Purpose Total Return Bond Fund September Commentary

Fund Highlights

  • Slightly down for the month, the bond Fund has aggressively been changing allocation between sectors to better reflect market momentum and provide effective wealth preservation.
  • With the Federal Reserve’s decision to leave benchmark rates unchanged, increasing risk aversion caused high yield bonds to slip further this year. The Fund allocated the lowest levels of high yield bonds since inception, 15%.
  • Canadian Government holdings rallied on safe haven flows and a continued dovish outlook for rates, leading to a positive contribution to the Fund, which increased allocation to Government holdings to 37%, the highest since inception.
  • This month the Fund maintained corporate investment grade bond holdings at 47% and increased government bond positions from 24% to 37% while high yield exposure remained low at approximately 15%.

Market Commentary

Global markets continued to experience volatility in September with major global equity indices ending lower on the month.
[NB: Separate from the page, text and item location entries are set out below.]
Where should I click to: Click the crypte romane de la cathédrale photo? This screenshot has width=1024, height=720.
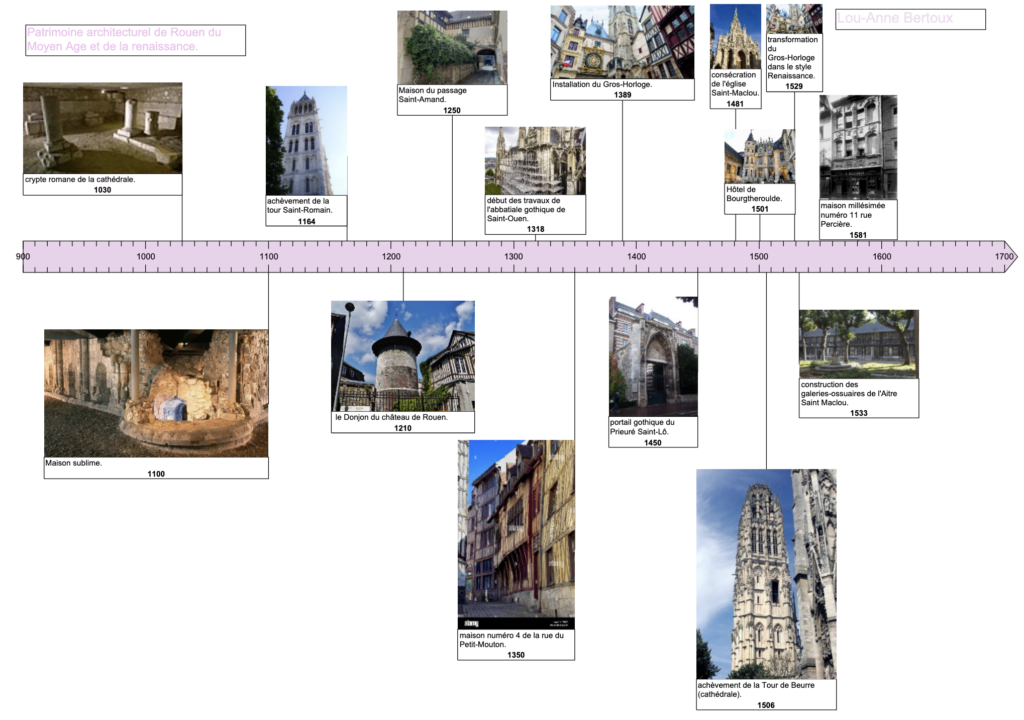click(102, 128)
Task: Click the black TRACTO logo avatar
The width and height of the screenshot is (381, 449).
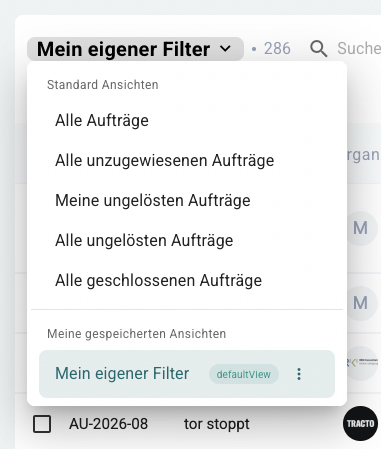Action: pos(360,423)
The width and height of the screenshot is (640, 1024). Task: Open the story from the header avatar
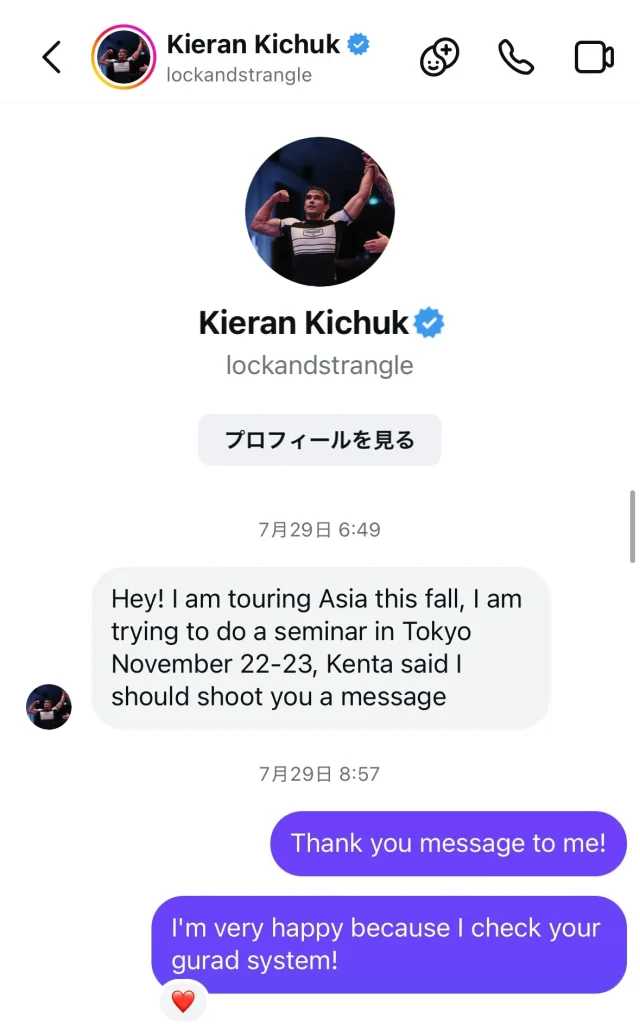tap(123, 57)
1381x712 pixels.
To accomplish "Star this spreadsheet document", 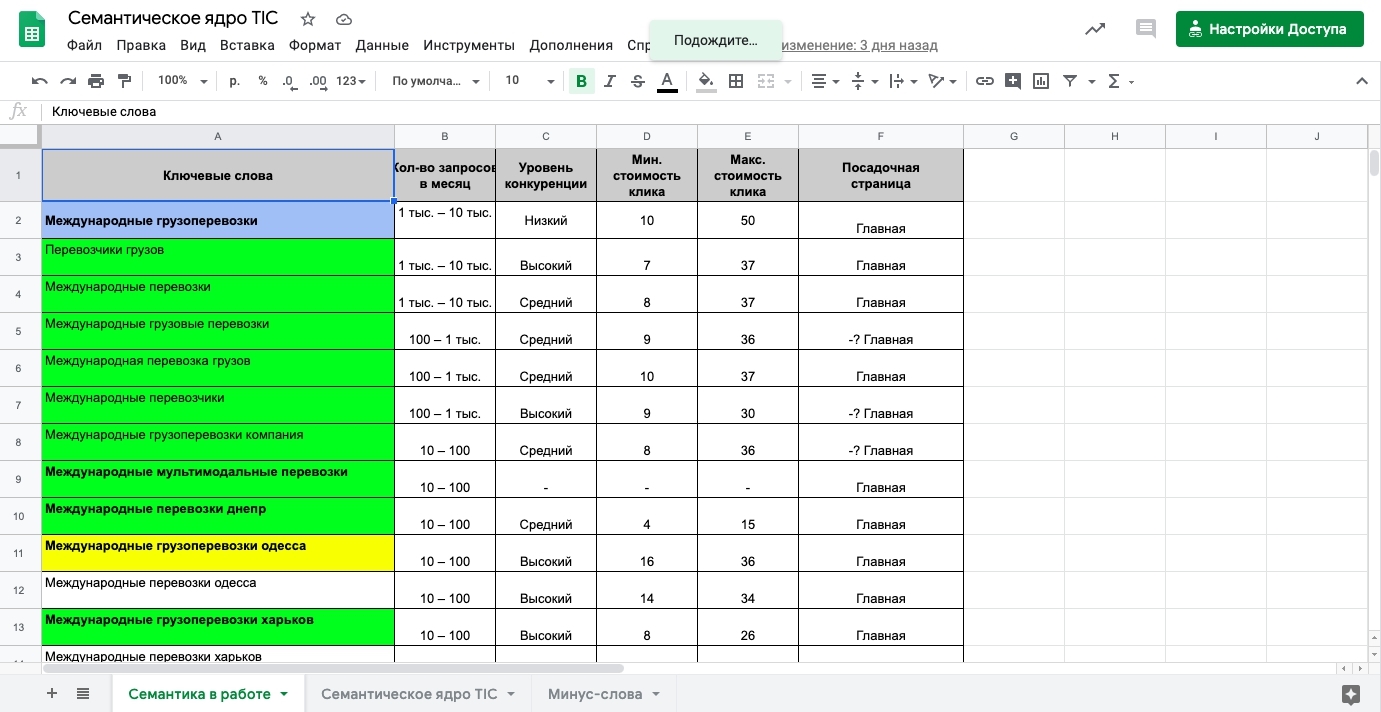I will pyautogui.click(x=308, y=19).
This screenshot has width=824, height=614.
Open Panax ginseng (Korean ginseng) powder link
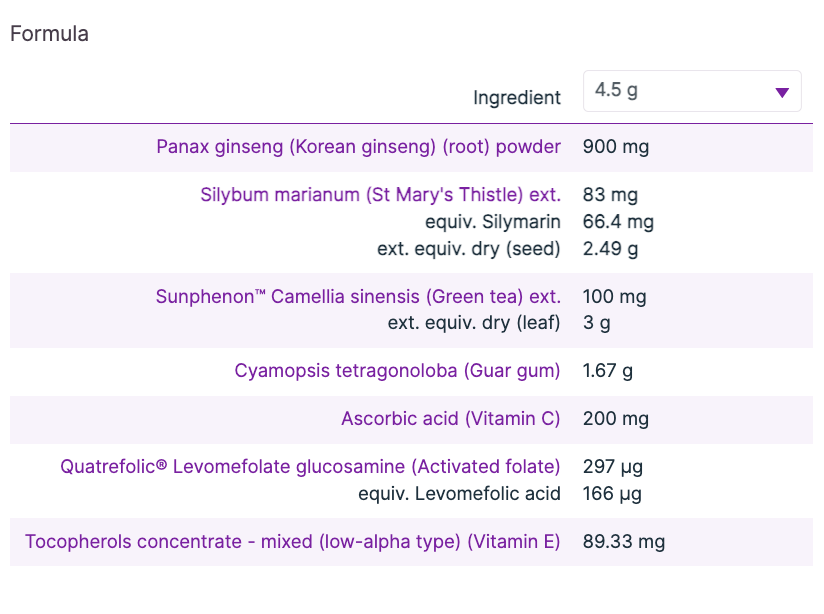click(x=358, y=147)
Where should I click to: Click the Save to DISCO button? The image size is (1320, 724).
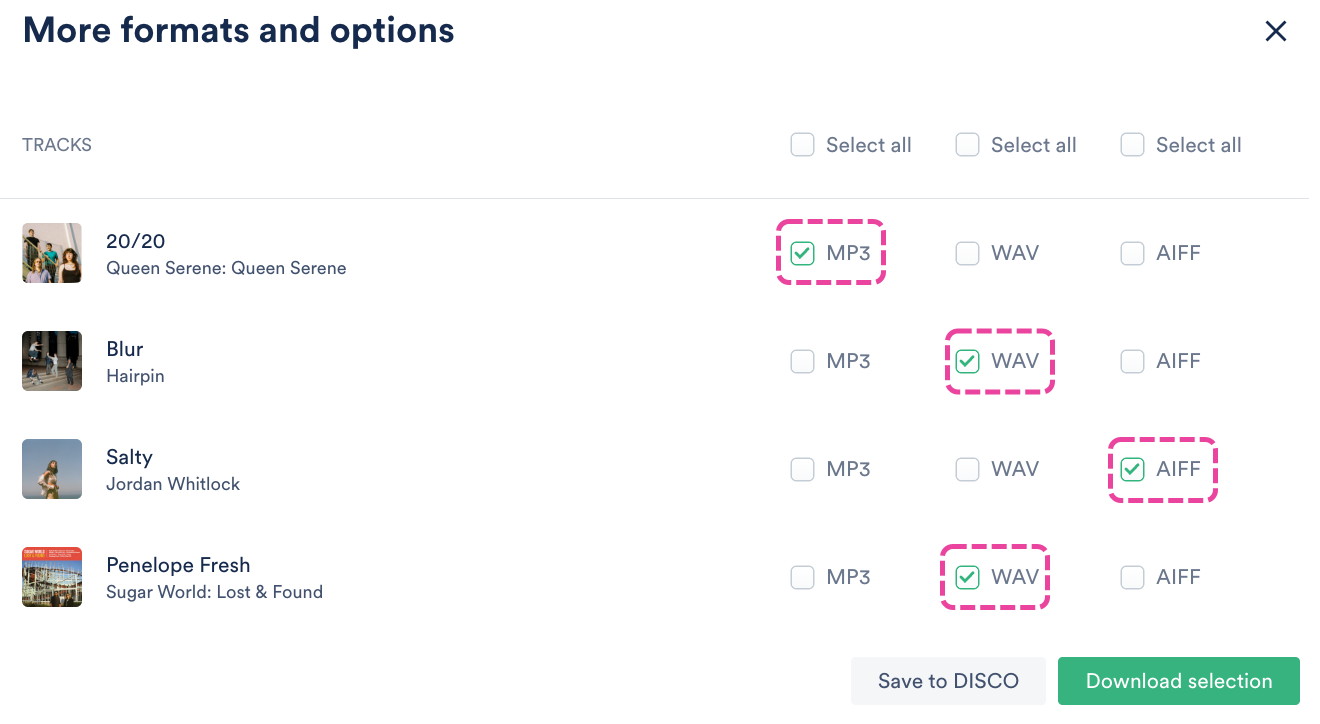(948, 681)
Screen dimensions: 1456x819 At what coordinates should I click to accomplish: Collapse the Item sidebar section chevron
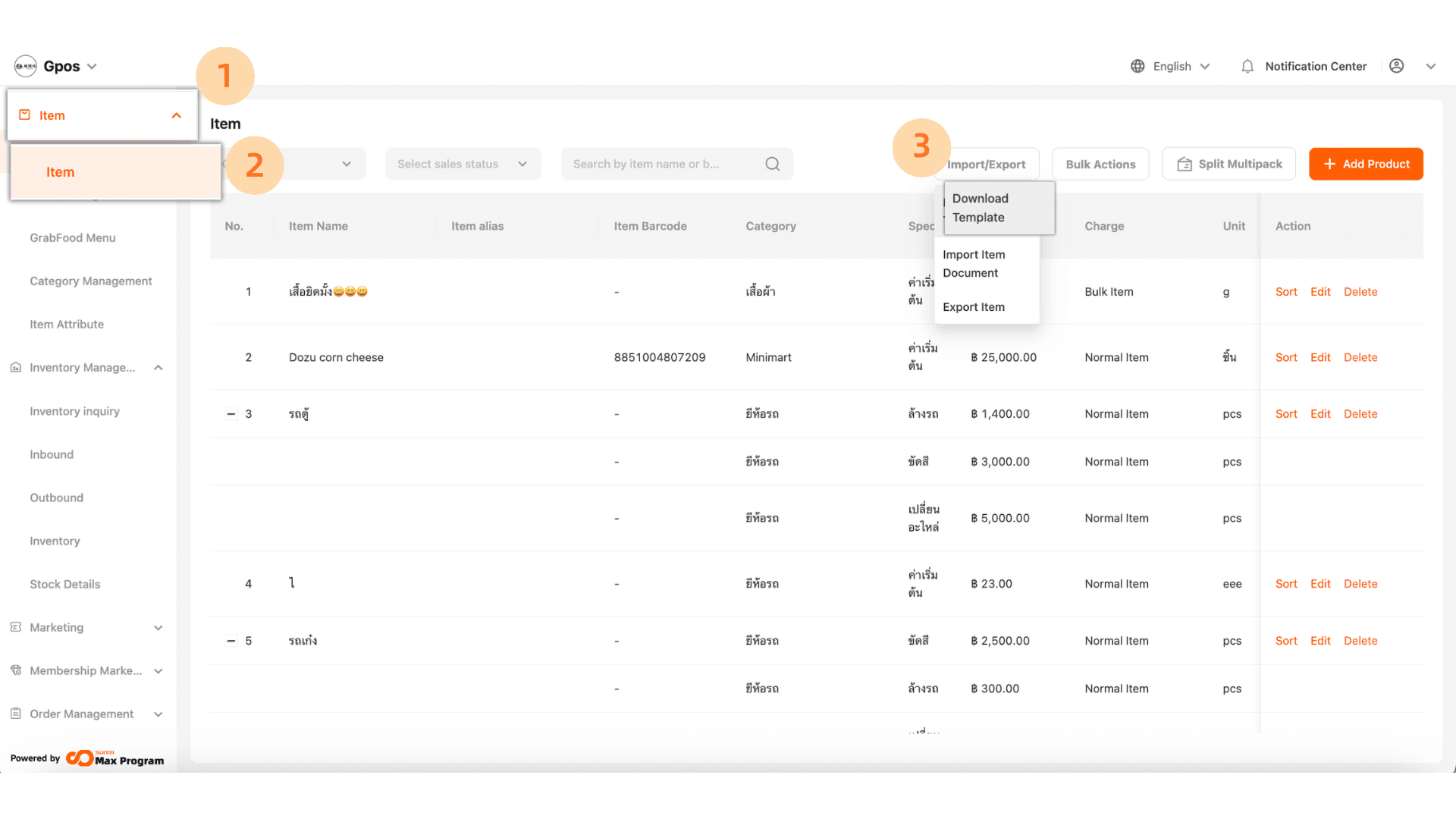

China remained in sharp focus as declining manufacturing and worsening economic data stoked further deflationary fears. Over the past year, the Fed has prepared the market for an imminent interest rate hike, however they stood still on rates this month citing global economic and financial developments that put further downward pressure on inflation in the near term. With much uncertainty surrounding the outlook for global growth, risk was pared back notably across cyclical sectors. Commodity prices fell led by energy and metals. In currencies, commodity currencies were broadly sold with the loonie making new lows on the year.